**Required work:** Pictures are to be excluded. Please print only the lines from the one containing "Screen dimensions: 750x419" through the end of the data, exactly as they appear.

**Provided records:**
=== Begin Enclosure ===

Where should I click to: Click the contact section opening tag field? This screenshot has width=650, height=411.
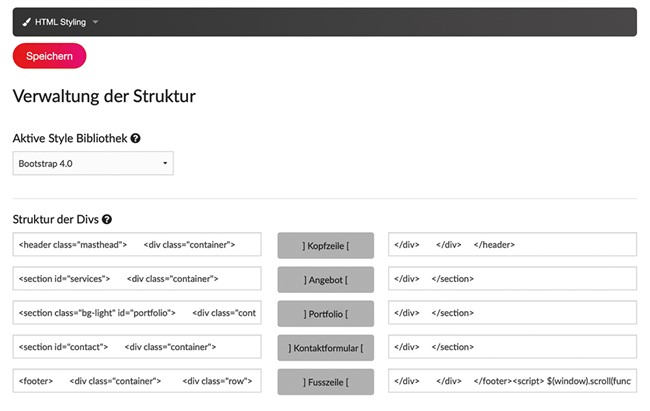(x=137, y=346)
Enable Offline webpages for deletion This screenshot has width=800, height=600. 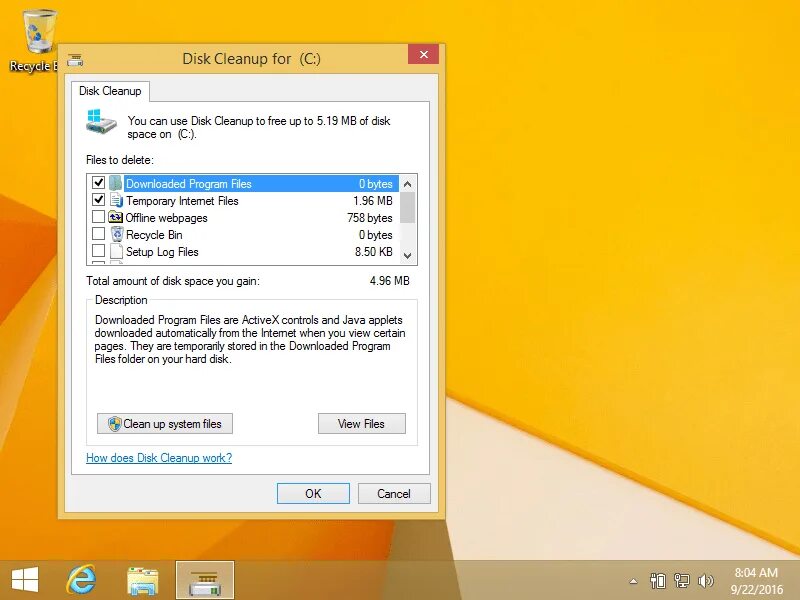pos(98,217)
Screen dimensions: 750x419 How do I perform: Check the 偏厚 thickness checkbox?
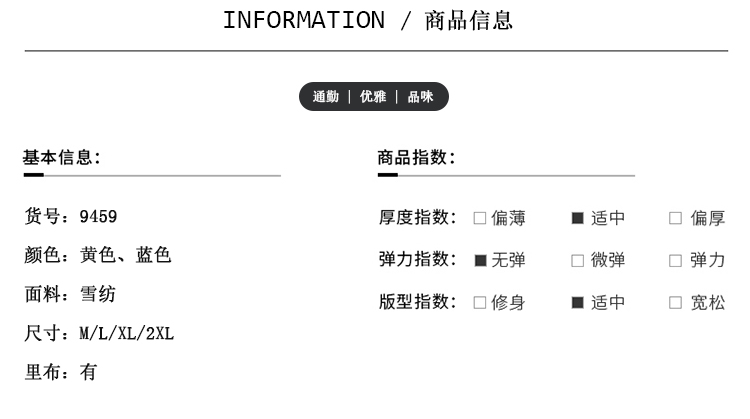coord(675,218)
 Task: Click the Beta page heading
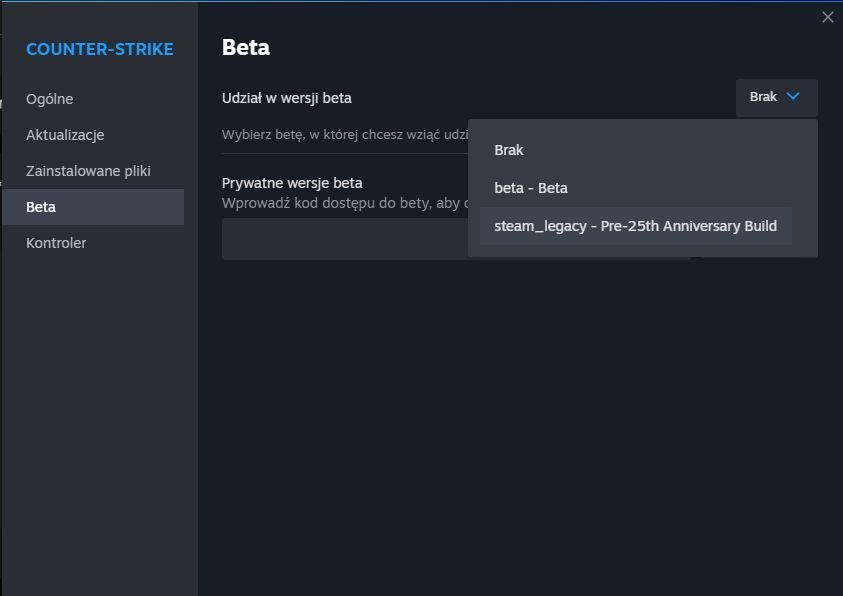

=== End Enclosure ===

**Problem solution:**
Screen dimensions: 750x419 How do I perform: Check the 偏厚 thickness checkbox?
coord(675,218)
 Task: Click the Beta page heading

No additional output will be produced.